For organisations evaluating AI document processing on AWS, FormKiQ offers a Proof-of-Value program — a three-month deployment in a FormKiQ-managed AWS environment that provides full platform access in a non-production setting.
Frequently Asked Questions
Does document content leave my AWS account during AI processing?
No. Every layer of FormKiQ's AI processing — Tesseract OCR, Amazon Textract, Amazon Bedrock — runs within your own AWS account. Documents are never sent to external services. Inference region controls for Bedrock specify which AWS region is used for processing, ensuring content stays within your data residency boundary.
How does FormKiQ handle AI outputs that are wrong?
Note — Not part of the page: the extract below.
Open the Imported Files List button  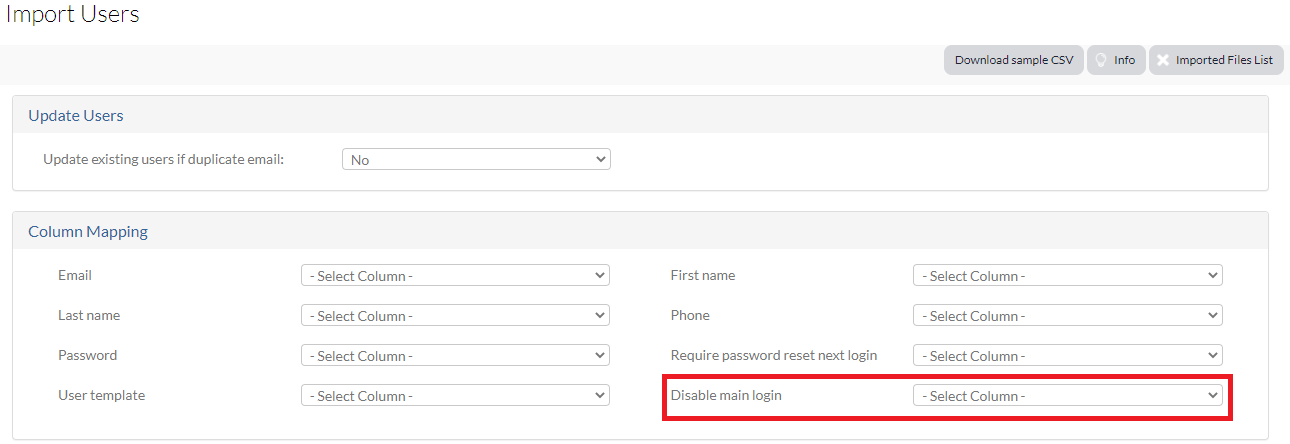[1216, 60]
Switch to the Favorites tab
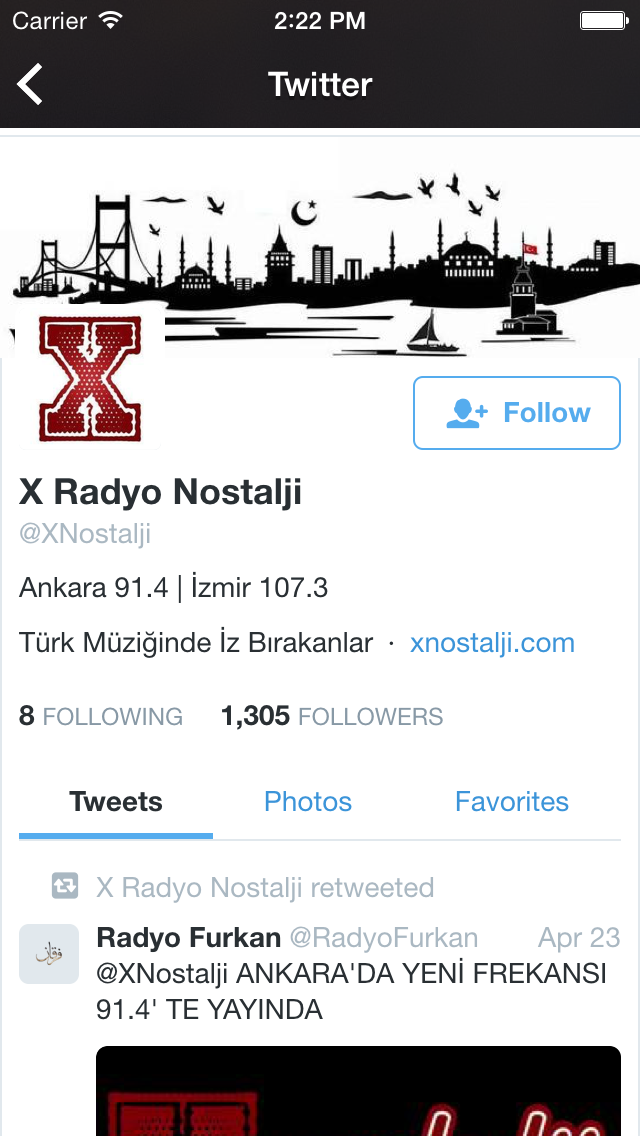The width and height of the screenshot is (640, 1136). point(512,801)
Every AI output includes a confidence score. Low-confidence outputs are routed to a human review queue for verification before metadata is finalised. Reviewers can accept, correct, or reject AI-generated values, and all corrections are tracked in the audit trail. High-confidence outputs that are later found to be incorrect can be corrected at any time, with the correction history preserved.
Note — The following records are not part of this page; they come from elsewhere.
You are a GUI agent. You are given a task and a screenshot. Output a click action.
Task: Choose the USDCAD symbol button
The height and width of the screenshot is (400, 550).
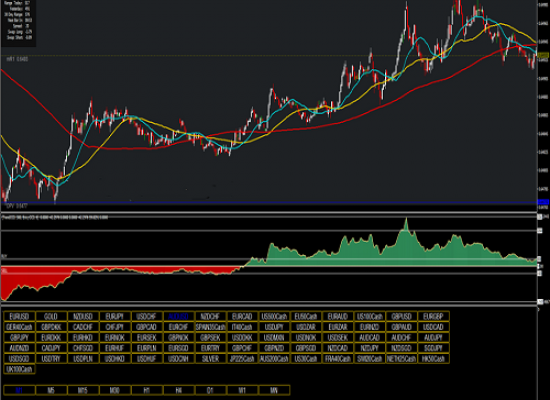click(x=434, y=327)
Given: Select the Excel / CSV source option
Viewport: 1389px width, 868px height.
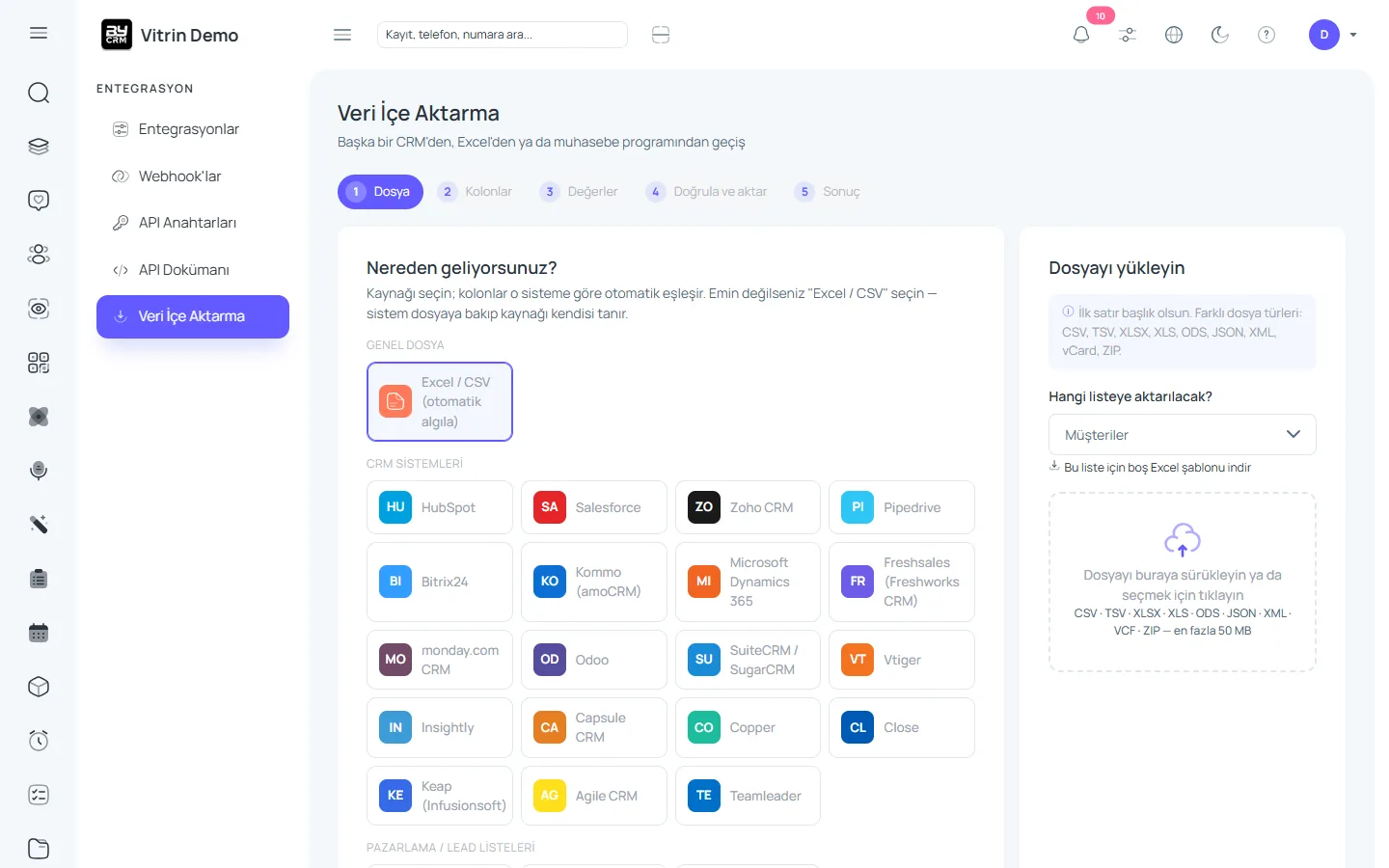Looking at the screenshot, I should point(440,402).
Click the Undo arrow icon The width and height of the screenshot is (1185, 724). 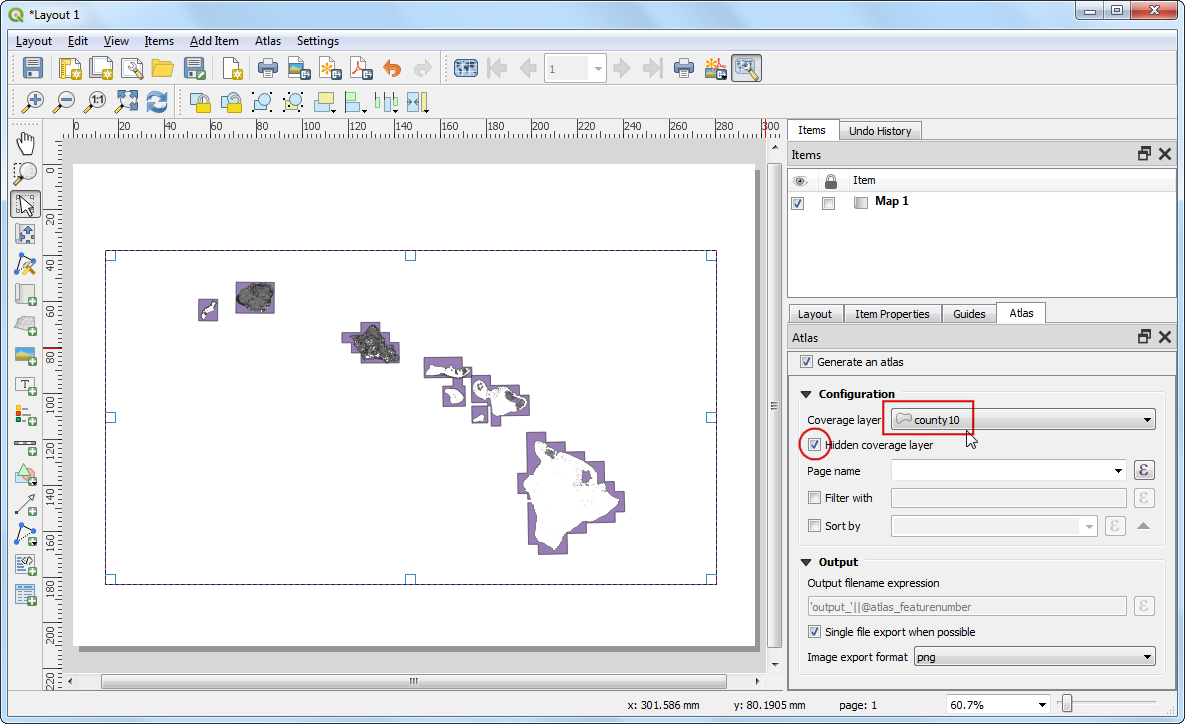pos(392,68)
Can I start with basic OCR and add AI capabilities later?
Yes. FormKiQ's AI capabilities are layered and independently enableable. Deploy Core with Tesseract OCR, upgrade to Essentials for Textract structured extraction, and add AI classification, extraction, and analysis on Advanced — all within the same deployment. Each layer builds on the previous without requiring migration.
How does AI processing align with GDPR and data protection requirements?
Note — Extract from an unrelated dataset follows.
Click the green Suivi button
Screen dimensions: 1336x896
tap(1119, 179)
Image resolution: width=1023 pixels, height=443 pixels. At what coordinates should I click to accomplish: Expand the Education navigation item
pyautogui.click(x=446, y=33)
FormKiQ's AI processing through Bedrock runs within your AWS account with inference region controls that keep personal data within your selected region. AI processing can be configured per document type and purpose, supporting GDPR's purpose limitation principle. AI outputs include confidence scores and can be routed to human review, supporting Article 22 transparency requirements for automated decision-making. Personal data is not shared with external services or used for model training.
Can AI outputs be placed under legal hold?
Yes. AI outputs are stored as metadata on the document record. When a document is placed under legal hold, the entire record — including AI-generated metadata — is protected from modification or deletion. The AI processing history (what was processed, what was produced, what was reviewed) is part of the audit trail and is preserved alongside the document.
How does FormKiQ prevent AI from exposing restricted documents?
AI outputs inherit the document's ABAC access controls. If a user cannot access a document, they cannot see its AI-generated summary, extracted metadata, or answers derived from it through KnowledgeBase queries. The access control model applies uniformly to documents and their AI-generated metadata — there is no separate AI output layer that bypasses document-level permissions.